Goal of the exercise: Using the passage on Dr John Wedgwood below, explain what it credits for his success in securing new buildings and improved facilities. Answer in one to three sentences.

Dr John Wedgwood (1920 - 2007) Post 1
John Wedgwood was in the forefront of those who set new standards for the treatment of the old and infirm in hospitals.
His work in this field began in 1960, when he became Consultant Physician in Geriatrics for the West Suffolk Hospital Area. The centre of his operations was St Mary's Hospital at Bury St Edmunds, an infirmary ward attached to the town's old workhouse.
At that period geriatrics barely existed as a recognised medical discipline, while conditions at St Mary's scarcely deserved the epithet "Victorian". Some 200 patients were stuffed into every nook and cranny, with the beds practically touching one another.
Bedpans were washed in the bath. In the old workhouse alongside, the mentally subnormal mingled with criminals on probation, while other inmates were present for no better reason than that they had been born there.
Doggedly determined, modestly charming and unrelentingly industrious, Wedgwood lobbied every possible health authority and committee until he succeeded in securing new buildings and improved facilities. Much was due to his unshakeable belief in the fundamental good nature of everyone he encountered. "Things are easy," he found, "once you talk to people and once they trust you and once you trust them."
Wedgwood was always eager to give credit to others. His own influence, however, played a vital part in the development of new attitudes towards the treatment of long-term debility. The practice of geriatric medicine ceased to be, literally, a dead end, and became an exercise in hope.

Excerpted data:
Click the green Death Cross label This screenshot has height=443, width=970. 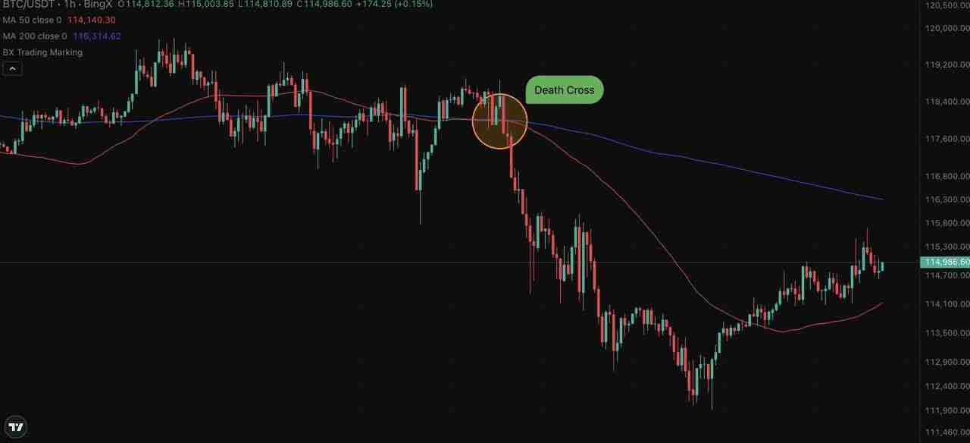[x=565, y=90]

---

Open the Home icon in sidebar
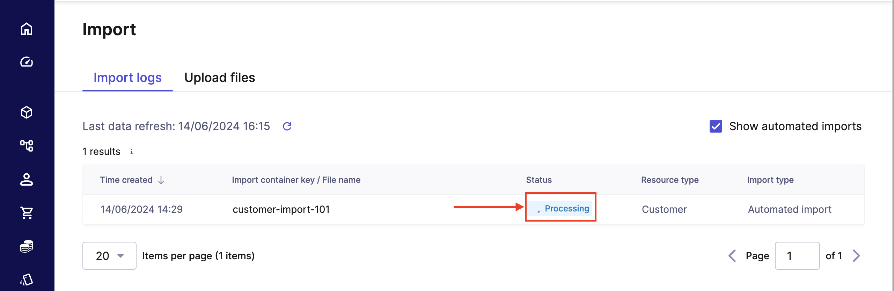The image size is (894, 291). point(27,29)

Finished task: Wedgwood lobbied every possible health authority and committee until he succeeded, and the passage attributes much of that success to his unshakeable belief in the fundamental good nature of everyone he encountered. As he put it, things are easy once you talk to people and once they trust you and you trust them.